And what awkward, wonderful serendipity. Daisey has been touring and refining this piece about his love of Apple and how it collided with the company's use of child labor in China for more than a year. Now he's opening in New York just days after Jobs died and the world has turned the tech titan overnight from a brilliant and wealthy businessman into a cross between Thomas Edison and Gandhi (but better!).

We were assured by the Public that the show would go on, while respectfully offering its condolences to the Jobs family, the staff at Apple and those who knew him. It needn't have worried. This show is first and foremost a love letter to technology in general and Daisey's obsession with Apple. That love may be disillusioned by the end (Daisey compares it at one point to a battered wife and he'd only reached his frustration over "forced updates" for software). But love it is.

The set is stark and simple, with a glass-topped desk, a chair, a glass of water and a neat stack of paper, apparently with notes on them. If they were written in Daisey's own hand, consider that one more nod to Jobs, who Daisey tells us was profoundly inspired by a college course on calligraphy. Behind Daisey is a stark metal frame that soon is illuminated with l.e.d. lights for a vaguely technological aura that's straightforward and effective, if a little too reductive towards the end when the lights break down briefly into random patterns to reflect Daisey's confusion and unhappiness. (That effective set and lighting design is by Seth Reiser; Jean-Michele Gregory directed.)

Daisey takes to the stage and launches into his tale. He's in a lawless area of Honk Kong that I've visited and which he describes well, an area where you can purchase literally anything from drugs and sex in various combinations to pirated copies of anything and everything. Daisey's drug of choice? An iPhone that can be "jail-breaked," or set free so it can be used all over the world and be unconstrained by the limits Apple would place on it.

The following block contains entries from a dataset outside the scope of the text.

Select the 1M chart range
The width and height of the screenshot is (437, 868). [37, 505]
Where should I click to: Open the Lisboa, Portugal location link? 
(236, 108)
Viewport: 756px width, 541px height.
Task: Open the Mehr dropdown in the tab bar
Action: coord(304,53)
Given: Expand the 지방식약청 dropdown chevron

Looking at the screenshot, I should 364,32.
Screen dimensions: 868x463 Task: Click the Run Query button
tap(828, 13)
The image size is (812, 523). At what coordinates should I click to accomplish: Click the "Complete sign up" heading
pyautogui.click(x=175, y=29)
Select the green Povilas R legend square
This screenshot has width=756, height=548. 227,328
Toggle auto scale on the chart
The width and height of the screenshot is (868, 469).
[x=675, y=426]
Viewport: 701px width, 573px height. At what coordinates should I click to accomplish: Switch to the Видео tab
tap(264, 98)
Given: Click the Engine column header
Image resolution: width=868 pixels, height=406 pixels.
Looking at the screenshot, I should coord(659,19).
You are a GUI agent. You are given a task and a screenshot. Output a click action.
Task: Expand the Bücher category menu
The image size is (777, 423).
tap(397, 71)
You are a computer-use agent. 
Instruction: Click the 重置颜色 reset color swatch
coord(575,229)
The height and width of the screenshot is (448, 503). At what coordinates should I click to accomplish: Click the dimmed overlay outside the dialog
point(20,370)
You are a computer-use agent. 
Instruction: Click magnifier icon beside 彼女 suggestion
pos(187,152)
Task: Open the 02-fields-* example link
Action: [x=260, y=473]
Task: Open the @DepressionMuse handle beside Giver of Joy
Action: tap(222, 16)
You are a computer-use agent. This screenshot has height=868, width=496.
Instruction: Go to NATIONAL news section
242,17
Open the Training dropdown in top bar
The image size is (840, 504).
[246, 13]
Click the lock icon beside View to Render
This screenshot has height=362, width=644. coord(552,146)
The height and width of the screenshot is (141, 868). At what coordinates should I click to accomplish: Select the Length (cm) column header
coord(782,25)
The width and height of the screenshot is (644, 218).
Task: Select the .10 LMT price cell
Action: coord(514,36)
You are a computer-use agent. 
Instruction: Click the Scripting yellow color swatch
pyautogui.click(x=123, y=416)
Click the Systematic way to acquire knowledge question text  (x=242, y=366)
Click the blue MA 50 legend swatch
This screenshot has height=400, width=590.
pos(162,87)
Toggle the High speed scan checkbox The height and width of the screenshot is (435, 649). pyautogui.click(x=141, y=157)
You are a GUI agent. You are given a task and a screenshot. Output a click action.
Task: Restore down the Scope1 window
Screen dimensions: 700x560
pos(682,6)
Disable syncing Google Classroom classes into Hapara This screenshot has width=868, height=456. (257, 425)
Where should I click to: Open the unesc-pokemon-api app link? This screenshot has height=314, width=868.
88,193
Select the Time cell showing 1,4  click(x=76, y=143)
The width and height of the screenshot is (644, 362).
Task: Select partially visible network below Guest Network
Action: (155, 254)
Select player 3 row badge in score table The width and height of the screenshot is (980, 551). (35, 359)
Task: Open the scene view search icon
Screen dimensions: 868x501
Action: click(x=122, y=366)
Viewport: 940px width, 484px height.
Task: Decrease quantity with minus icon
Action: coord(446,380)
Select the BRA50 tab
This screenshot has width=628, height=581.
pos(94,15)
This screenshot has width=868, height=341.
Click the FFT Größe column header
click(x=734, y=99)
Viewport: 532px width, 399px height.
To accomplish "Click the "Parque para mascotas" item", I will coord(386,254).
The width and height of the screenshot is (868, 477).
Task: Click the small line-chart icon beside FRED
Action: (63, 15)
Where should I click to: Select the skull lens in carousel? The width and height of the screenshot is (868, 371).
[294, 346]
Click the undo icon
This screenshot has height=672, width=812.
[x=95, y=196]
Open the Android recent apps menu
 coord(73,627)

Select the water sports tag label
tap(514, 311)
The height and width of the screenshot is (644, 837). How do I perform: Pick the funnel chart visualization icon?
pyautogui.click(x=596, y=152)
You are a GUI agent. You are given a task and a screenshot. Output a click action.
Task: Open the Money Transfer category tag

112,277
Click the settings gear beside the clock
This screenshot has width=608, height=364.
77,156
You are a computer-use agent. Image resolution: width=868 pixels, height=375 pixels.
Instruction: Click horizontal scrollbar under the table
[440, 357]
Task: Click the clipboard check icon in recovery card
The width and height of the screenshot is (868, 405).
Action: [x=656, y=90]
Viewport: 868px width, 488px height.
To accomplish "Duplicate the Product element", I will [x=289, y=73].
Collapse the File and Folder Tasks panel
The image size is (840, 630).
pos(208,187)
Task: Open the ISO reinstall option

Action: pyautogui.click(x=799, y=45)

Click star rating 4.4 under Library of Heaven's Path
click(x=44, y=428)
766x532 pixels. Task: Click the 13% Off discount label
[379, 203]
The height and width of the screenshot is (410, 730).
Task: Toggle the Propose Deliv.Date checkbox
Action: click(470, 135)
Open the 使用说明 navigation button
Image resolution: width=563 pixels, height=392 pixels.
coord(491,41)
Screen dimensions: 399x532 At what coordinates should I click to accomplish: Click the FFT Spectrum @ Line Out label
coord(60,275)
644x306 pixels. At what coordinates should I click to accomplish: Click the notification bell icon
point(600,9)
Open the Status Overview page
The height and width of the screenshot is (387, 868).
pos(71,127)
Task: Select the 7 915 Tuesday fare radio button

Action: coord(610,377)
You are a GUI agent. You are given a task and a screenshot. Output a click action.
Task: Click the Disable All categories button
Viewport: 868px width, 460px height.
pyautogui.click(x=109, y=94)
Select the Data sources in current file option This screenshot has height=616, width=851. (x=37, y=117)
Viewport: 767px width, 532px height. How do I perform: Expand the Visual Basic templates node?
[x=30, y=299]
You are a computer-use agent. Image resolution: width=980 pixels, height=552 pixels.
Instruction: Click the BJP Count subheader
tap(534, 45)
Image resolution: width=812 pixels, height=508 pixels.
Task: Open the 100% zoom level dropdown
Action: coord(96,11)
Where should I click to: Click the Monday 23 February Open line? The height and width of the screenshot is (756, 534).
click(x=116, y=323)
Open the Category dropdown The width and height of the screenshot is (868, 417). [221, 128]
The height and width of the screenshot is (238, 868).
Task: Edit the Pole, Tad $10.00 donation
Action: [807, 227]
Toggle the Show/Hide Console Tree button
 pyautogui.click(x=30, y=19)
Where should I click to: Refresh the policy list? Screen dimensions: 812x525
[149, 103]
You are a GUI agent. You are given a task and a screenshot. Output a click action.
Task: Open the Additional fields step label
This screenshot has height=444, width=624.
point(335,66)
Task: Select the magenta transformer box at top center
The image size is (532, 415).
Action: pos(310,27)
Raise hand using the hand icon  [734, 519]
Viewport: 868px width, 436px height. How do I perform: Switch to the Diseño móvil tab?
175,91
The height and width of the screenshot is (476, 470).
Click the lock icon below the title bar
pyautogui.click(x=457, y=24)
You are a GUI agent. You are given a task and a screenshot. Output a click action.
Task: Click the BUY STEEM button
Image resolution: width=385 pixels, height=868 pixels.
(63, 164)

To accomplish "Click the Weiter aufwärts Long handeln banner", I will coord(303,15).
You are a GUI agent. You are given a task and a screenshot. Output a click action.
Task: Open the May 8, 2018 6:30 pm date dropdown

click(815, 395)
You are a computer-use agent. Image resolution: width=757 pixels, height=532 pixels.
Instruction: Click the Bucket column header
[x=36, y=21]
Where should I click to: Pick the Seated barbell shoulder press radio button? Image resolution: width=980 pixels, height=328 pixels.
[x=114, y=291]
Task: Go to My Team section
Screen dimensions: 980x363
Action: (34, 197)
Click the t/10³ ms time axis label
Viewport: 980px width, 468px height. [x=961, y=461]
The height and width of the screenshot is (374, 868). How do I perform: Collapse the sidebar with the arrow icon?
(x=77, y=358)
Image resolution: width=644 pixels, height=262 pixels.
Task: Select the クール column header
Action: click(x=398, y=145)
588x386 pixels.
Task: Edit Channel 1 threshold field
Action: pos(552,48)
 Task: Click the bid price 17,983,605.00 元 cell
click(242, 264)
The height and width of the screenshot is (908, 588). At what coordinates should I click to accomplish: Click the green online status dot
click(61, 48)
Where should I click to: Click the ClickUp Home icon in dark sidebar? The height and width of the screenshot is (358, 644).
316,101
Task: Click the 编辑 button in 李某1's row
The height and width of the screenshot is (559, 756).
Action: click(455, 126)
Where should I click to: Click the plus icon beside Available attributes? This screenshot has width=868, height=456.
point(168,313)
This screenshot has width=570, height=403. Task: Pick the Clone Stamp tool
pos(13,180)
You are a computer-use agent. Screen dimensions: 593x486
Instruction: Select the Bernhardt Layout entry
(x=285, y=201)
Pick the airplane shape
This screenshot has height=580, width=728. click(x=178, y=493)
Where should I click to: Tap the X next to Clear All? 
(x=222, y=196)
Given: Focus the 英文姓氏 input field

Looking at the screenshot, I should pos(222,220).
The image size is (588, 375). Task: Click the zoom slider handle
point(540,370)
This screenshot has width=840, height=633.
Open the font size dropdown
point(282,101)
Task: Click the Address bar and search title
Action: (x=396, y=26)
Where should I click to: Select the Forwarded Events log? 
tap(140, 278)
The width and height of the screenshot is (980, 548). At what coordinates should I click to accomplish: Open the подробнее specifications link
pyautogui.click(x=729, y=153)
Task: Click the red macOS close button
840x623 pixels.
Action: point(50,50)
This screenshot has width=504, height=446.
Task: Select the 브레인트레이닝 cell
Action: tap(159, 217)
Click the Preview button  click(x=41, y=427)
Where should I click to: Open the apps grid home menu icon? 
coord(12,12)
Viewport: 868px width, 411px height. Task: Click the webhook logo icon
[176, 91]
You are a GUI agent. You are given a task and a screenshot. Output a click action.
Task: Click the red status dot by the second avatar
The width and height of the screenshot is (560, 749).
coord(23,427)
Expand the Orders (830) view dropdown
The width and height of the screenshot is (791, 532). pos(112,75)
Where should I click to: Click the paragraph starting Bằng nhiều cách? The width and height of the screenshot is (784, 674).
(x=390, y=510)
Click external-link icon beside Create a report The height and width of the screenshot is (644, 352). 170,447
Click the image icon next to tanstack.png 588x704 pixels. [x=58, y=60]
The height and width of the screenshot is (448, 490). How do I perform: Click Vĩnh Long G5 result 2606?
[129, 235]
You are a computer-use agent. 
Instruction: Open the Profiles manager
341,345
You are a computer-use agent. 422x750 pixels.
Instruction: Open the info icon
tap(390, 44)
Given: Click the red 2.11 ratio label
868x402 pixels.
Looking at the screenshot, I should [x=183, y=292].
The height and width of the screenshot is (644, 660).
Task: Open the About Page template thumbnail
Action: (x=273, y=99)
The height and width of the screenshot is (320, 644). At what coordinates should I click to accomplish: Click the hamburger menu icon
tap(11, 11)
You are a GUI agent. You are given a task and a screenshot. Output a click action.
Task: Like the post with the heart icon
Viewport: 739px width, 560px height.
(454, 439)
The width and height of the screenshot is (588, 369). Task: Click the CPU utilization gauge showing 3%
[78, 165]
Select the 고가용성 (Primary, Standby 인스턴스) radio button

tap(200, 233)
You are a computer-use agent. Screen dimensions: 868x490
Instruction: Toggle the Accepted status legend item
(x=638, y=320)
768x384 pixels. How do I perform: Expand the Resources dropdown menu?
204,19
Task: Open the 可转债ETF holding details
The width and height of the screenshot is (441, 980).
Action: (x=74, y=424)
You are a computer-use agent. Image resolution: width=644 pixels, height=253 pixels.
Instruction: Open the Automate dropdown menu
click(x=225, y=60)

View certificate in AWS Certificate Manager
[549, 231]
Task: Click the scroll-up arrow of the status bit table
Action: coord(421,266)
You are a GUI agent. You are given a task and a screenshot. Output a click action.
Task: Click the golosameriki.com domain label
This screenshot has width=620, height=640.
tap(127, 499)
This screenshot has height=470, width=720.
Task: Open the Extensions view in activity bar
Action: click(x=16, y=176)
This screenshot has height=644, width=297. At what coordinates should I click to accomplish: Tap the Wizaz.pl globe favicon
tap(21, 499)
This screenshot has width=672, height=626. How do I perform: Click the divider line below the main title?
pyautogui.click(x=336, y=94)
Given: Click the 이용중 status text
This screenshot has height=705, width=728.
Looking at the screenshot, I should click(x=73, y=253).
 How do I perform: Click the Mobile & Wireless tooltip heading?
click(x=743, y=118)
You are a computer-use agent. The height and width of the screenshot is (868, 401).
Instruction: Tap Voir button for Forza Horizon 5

Daisey's style is at first a little manic, but it's just like the loud Hawaiian shirts he dons when trying to bumble his way into interesting conversations a la Columbo. Daisey addresses each part of the audience, side to side and front to back, with an almost carnival barker air, transparently letting you into the pleasures of his performance. His voice rises and falls, he lets out a yowlp when necessary and after a dramatic peak is reached and a change in setting is due, Daisey quietly turns over one sheet from that stack of papers and we prepare for the switch.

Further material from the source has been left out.